If you were charged with a crime in the U.S. and put on trial, would you assume that the forensic evidence introduced in court against you would at least be based on some kind of sound, factual, scientific research? Think again.
Frontline recently ran a documentary on the "science" of fingerprinting, bite mark analysis, and other forensic "sciences" and demonstrated rather convincingly that many courts will allow testimony by self-styled experts that has no basis in any substantive research whatsoever.
The most dramatic examples were related to two men who had been in prison for ten years or more for assaulting and murdering three-year-old girls. In both cases, the men were the former boyfriends of the girls' mother.

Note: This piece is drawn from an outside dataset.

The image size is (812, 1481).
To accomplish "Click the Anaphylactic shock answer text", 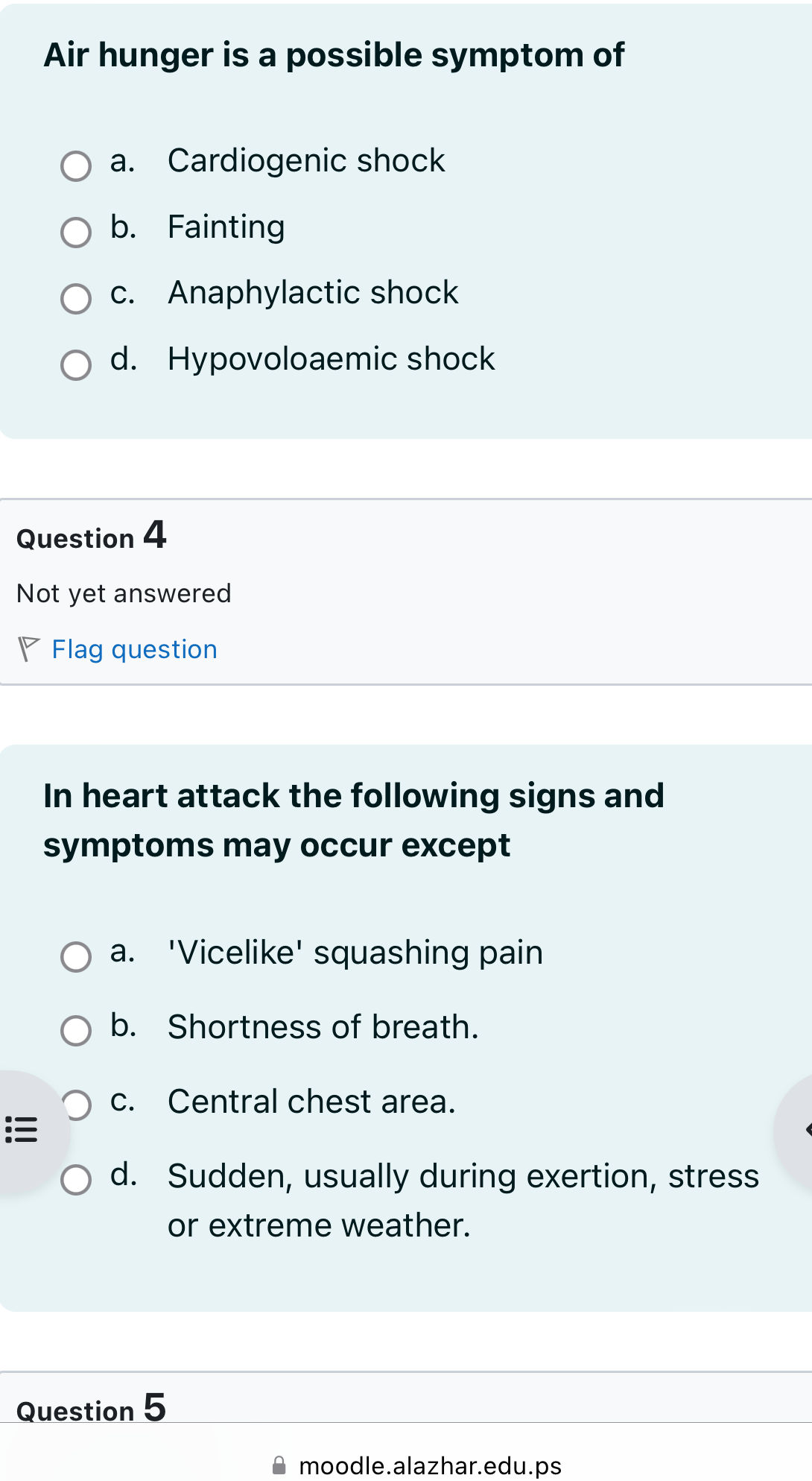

In both cases, an orthodontist who claimed to be versed in the science of bite mark analysis testified that scratches on the little girls' bodies were actually bite marks that could only have come from the suspects, to the exclusion of everyone else. In each case, this testimony was the bulwark of the prosecution's argument. In each case, the judge allowed the testimony. In each case, the man was convicted. In each case, DNA analysis-- which is founded in real science-- eventually exonerated the men, and the real killer confessed to the crimes.

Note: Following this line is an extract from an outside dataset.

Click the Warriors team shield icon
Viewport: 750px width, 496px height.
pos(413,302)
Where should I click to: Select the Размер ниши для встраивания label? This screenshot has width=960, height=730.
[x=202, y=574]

Do I have to be polite when expressing myself about how I feel about these judges for allowing this testimony into their courts? This is not a matter upon which reasonable, educated people might respectfully beg to differ. These are witch trials that have no place in a civil society.

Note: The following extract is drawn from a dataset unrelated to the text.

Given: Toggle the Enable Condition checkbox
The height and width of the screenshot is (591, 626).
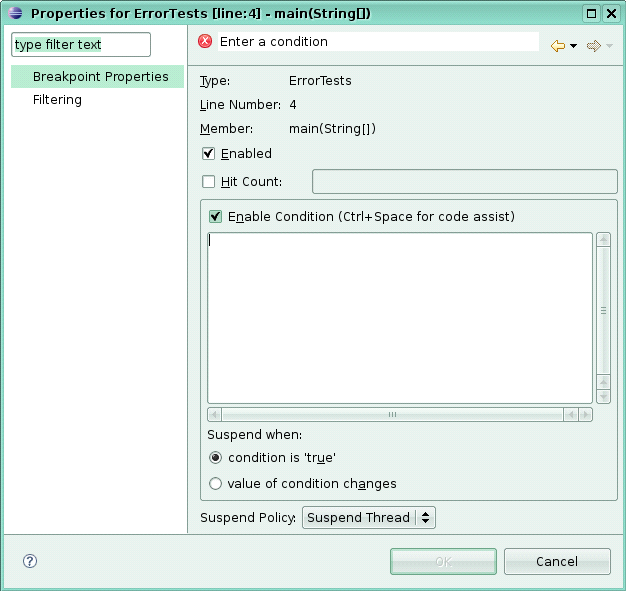Looking at the screenshot, I should [216, 217].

How far does it go? At the Casey Anthony trial a self-styled expert in smells testified that a container of smell-- I'm not making this up-- from the trunk of Casey Anthony's car contained the smell of a dead body. Casey Anthony was found not guilty largely because she was able to raise $200,000 for decent lawyers by selling pictures of her with Caylee to People Magazine. Those lawyers successfully challenged a host of junk science evidence.
Now, there are rules about "expert" testimony. Prosecutors interviewed by Frontline didn't seem aware of them. One of them declared that it was up to the jury to determine whether the smell evidence was truthful, relevant, or accurate. It is not. The Supreme Court has ruled that the judge is the "gatekeeper" for expert testimony and determines whether any specific evidence should be presented or not. Furthermore, evidence will be deemed qualified if it has been gathered according to a scientific methodology which makes use of valid scientific procedures. One key element is falsifiability.
That said, some judges will permit both sides to present evidence on the scientific validity of certain procedures and expect the jury to sort it out. This gives an enormous advantage to the heavily resourced prosecution in most cases.